■ WRITTEN REQUEST
Arrange the records from the line containing "Click the Cancel" through the line containing "pos(203,210)", inclusive, as a Markdown table with the columns Row and Line. Number the lines and leave out any blank ones.

Word and element locating records:

########

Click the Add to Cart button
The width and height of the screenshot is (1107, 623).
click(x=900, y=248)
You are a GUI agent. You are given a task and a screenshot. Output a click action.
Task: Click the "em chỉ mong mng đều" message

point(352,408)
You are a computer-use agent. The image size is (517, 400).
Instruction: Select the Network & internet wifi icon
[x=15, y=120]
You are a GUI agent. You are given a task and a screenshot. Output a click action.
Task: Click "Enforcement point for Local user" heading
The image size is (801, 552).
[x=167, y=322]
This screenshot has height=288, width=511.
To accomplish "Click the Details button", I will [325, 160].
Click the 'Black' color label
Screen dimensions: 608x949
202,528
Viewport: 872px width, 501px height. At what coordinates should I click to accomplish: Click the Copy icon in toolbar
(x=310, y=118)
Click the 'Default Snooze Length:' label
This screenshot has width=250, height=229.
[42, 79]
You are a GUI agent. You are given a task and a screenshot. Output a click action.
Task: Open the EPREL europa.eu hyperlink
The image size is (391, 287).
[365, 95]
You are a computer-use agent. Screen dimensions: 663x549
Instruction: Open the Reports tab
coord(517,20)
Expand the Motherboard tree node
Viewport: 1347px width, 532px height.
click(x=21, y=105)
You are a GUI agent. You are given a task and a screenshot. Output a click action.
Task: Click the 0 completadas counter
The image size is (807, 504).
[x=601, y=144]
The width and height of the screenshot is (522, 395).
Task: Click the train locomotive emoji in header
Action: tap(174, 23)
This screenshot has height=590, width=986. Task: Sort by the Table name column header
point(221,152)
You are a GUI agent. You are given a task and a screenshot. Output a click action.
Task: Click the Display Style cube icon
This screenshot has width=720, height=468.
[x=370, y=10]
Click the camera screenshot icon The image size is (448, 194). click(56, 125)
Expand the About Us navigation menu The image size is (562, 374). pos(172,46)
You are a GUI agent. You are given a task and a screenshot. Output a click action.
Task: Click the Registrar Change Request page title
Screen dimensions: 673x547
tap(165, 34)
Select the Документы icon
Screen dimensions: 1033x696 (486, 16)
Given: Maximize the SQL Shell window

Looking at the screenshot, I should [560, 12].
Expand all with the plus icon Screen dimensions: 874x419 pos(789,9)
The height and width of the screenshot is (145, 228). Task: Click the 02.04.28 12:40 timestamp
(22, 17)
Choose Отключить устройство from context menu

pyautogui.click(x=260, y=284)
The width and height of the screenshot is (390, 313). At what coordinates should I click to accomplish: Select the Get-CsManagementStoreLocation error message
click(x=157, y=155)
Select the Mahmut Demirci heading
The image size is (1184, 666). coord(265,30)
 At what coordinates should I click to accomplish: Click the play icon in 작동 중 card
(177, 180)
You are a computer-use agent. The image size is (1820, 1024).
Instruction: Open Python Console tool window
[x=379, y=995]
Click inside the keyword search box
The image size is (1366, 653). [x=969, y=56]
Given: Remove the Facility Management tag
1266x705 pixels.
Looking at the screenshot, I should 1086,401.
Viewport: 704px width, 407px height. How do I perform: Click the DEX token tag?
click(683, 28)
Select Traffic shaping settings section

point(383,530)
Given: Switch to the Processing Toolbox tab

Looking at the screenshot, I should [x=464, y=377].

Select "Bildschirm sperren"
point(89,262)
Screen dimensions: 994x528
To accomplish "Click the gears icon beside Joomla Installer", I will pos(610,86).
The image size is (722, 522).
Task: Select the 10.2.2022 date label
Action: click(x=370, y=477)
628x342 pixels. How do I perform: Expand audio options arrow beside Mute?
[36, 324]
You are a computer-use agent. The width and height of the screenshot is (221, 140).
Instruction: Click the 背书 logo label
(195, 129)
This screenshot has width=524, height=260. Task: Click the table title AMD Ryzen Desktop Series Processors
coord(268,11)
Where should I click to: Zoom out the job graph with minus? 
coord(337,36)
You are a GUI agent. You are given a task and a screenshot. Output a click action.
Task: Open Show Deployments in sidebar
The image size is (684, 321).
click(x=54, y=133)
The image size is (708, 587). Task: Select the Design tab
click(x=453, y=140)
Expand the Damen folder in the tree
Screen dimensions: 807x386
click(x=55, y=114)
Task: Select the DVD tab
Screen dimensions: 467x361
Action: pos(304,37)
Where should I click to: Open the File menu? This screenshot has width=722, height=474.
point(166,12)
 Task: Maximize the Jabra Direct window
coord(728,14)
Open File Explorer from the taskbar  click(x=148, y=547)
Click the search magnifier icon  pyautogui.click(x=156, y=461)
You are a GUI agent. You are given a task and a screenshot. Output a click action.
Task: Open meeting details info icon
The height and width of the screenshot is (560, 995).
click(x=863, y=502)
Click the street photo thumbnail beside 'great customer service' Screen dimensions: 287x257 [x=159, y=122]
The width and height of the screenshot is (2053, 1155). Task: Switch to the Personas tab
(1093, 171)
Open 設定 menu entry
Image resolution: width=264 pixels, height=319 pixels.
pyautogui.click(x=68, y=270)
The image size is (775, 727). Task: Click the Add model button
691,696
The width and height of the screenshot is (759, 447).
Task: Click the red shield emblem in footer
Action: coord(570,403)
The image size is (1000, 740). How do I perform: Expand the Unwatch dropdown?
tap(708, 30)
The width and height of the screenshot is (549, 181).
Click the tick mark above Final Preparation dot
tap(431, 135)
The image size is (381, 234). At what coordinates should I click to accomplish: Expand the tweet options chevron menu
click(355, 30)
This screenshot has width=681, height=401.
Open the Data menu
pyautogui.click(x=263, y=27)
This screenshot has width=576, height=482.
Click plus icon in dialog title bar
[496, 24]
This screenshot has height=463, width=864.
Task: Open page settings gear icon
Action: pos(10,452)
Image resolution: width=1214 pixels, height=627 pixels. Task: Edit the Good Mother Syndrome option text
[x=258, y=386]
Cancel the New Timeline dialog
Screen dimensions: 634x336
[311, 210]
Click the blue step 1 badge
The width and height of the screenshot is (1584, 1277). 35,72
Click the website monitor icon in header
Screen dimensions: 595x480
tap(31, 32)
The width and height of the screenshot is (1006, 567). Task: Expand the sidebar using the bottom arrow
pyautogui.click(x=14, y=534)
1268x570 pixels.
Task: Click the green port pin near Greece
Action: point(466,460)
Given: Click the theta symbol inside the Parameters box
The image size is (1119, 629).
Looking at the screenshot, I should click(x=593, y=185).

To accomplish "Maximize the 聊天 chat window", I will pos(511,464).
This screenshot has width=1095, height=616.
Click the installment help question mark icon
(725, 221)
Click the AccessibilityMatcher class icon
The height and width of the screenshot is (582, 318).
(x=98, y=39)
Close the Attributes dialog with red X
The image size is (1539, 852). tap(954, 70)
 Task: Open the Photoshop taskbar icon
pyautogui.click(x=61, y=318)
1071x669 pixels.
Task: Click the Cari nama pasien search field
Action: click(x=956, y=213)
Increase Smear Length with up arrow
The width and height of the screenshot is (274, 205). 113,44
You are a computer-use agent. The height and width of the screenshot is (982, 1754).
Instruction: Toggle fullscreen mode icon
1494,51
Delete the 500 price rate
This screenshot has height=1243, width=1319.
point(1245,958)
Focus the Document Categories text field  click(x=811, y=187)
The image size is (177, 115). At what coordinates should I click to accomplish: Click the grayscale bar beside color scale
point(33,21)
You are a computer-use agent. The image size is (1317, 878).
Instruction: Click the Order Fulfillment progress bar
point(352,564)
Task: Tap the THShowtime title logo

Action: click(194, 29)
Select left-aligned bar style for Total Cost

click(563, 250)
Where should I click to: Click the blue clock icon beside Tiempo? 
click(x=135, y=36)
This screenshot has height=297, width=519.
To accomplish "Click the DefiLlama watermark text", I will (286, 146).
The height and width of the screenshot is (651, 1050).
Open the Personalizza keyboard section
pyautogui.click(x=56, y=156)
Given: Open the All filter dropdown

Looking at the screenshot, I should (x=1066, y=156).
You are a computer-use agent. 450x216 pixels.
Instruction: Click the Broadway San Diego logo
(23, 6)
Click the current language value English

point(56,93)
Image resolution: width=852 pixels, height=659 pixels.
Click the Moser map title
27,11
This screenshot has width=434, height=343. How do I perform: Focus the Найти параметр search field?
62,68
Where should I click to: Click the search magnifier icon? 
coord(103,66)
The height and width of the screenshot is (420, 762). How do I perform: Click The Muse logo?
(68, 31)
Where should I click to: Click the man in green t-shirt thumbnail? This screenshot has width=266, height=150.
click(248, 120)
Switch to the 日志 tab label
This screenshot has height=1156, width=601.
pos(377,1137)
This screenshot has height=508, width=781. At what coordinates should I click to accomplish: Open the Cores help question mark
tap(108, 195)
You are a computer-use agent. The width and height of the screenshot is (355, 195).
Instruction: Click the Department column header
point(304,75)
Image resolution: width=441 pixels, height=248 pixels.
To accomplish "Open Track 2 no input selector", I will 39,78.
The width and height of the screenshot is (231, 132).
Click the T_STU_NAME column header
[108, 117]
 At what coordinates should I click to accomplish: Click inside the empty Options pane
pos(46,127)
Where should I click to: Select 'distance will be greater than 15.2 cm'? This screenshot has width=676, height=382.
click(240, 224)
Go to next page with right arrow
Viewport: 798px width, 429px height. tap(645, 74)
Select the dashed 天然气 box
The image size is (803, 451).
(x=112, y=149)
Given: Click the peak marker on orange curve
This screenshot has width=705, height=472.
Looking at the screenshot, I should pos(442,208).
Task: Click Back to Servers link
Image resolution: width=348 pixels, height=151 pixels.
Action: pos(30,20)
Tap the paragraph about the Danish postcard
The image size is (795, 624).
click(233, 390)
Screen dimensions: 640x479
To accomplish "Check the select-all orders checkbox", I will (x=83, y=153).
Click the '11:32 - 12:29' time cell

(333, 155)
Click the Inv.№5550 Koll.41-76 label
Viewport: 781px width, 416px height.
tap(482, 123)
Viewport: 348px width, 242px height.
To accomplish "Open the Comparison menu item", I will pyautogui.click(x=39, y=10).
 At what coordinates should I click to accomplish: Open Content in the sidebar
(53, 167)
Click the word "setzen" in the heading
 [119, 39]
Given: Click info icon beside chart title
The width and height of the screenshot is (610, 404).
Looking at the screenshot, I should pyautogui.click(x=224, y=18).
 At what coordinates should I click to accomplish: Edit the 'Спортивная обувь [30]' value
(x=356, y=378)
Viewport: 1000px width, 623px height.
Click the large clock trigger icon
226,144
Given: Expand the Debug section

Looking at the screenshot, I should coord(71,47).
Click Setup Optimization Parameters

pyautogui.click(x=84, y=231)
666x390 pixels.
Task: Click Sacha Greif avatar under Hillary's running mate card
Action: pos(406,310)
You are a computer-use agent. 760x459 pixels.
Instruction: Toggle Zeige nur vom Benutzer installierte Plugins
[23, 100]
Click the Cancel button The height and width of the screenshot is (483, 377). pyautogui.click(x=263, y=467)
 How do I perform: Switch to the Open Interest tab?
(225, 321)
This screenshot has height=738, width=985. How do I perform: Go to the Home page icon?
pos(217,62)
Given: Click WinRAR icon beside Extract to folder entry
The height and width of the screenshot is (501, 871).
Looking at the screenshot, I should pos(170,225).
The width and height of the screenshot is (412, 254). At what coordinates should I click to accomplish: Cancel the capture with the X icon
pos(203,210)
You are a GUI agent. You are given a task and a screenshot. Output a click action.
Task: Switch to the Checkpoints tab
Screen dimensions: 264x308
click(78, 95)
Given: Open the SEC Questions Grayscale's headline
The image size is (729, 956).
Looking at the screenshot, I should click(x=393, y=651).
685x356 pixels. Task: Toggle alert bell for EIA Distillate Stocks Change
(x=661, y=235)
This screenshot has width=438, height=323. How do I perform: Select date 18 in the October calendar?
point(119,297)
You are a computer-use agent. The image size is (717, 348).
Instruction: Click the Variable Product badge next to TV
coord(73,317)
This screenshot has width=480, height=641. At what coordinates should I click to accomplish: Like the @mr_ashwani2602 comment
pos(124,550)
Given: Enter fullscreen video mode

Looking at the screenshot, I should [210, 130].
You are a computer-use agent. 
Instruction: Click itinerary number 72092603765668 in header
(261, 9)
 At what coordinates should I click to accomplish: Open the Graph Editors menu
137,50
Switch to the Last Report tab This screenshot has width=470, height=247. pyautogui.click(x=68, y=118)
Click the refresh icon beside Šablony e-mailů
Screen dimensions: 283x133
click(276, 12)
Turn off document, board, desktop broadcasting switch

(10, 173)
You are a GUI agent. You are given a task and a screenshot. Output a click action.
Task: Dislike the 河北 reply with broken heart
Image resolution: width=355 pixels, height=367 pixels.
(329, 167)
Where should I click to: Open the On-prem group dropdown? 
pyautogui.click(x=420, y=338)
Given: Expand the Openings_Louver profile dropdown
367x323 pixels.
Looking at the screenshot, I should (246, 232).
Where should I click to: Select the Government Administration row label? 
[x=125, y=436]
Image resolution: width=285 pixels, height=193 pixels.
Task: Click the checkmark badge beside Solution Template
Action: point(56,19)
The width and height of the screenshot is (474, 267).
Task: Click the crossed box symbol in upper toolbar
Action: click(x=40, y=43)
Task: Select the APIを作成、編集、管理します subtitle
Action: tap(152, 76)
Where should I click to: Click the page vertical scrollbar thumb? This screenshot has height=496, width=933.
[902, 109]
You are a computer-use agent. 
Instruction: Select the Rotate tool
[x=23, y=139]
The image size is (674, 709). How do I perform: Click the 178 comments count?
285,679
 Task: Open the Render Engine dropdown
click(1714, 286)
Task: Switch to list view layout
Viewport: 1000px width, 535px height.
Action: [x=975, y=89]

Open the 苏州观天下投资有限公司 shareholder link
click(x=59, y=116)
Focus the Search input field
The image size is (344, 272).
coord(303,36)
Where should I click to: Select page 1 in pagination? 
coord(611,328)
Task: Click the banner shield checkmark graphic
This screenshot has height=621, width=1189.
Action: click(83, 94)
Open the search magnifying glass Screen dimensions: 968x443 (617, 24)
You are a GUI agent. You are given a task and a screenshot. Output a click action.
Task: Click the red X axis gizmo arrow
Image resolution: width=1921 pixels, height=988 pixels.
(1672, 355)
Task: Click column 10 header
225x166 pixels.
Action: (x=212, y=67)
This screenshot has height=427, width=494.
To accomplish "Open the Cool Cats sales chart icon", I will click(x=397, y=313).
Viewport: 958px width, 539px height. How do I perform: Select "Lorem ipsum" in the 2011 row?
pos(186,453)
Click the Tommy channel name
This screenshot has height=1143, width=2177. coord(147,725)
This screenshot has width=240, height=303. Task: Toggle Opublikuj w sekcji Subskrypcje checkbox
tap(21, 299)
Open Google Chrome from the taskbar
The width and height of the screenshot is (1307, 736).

########

■ RESPONSE FOR THIS EXERCISE
| Row | Line |
|---|---|
| 1 | Click the Cancel button The height and width of the screenshot is (483, 377). pyautogui.click(x=263, y=467) |
| 2 |  How do I perform: Switch to the Open Interest tab? |
| 3 | (225, 321) |
| 4 | This screenshot has height=738, width=985. How do I perform: Go to the Home page icon? |
| 5 | pos(217,62) |
| 6 | Given: Click WinRAR icon beside Extract to folder entry |
| 7 | The height and width of the screenshot is (501, 871). |
| 8 | Looking at the screenshot, I should pos(170,225). |
| 9 | The width and height of the screenshot is (412, 254). At what coordinates should I click to accomplish: Cancel the capture with the X icon |
| 10 | pos(203,210) |